Balanced on the edge of an armchair in the basement of Vassar College’s student center, Eduardo de la Torre is explaining his senior thesis: an exploration of the social construction of technology. The soon-to-be graduate, bouncing on the heels of his grey suede sneakers, looks ready to spring out of his seat as he articulates ideas with frenetic energy, barely able to express connections he’s observed before the next thought sparks. As a fellow Vassar graduate, I feel myself lulled back into a comfortable mode of intellectual discourse, reminded of the fact that de la Torre is a combat Army veteran, and that we’re sitting in a brand new student-veteran lounge, only when he relates his critique of applied economic theory to the difference between a battle’s expected conditions and its reality.
“I joke with my Army buddies, I tell them [theory] is like the plane that gets you there,” the 36-year-old former paratrooper, who deployed to Iraq for the 2007 surge, said. “But once you jump out of the plane, everything else is different on the ground. That’s how you have to look at economics.”
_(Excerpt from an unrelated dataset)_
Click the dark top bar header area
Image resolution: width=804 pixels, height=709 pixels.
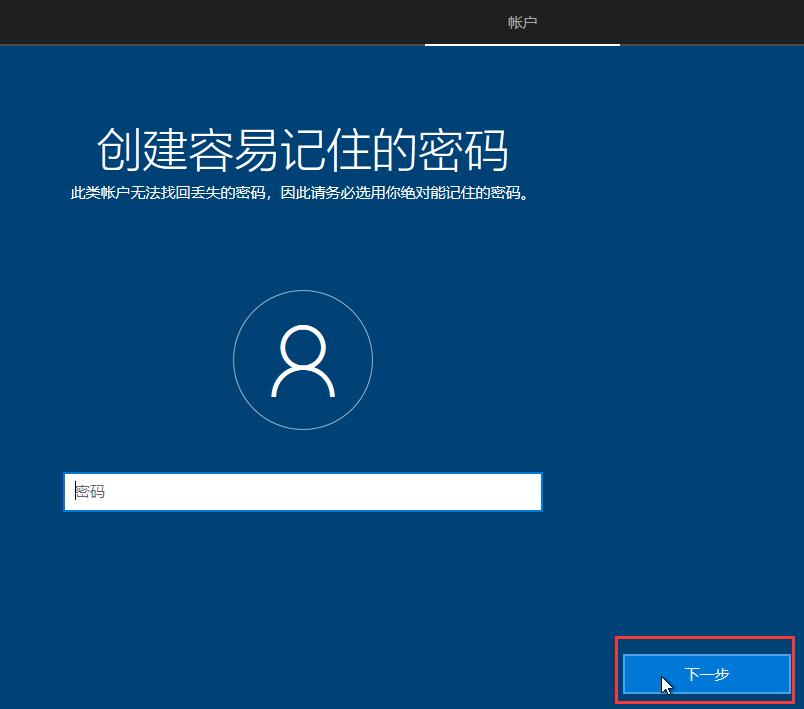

Hardly any Vassar student could have arrived at this analogy until four years ago, when de la Torre and 10 other United States military veterans embarked on an experiment Vassar was leading among small, selective liberal-arts colleges: to seek out and enroll vets. In partnership with the Posse Foundation, a nonprofit with a successful track record of connecting students from underrepresented backgrounds with elite schools, Vassar enrolled its first cohort of veterans in the fall of 2013. The results of this effort became clearer in May as five of those student-veterans, including de la Torre, graduated after spending the traditional four years on campus.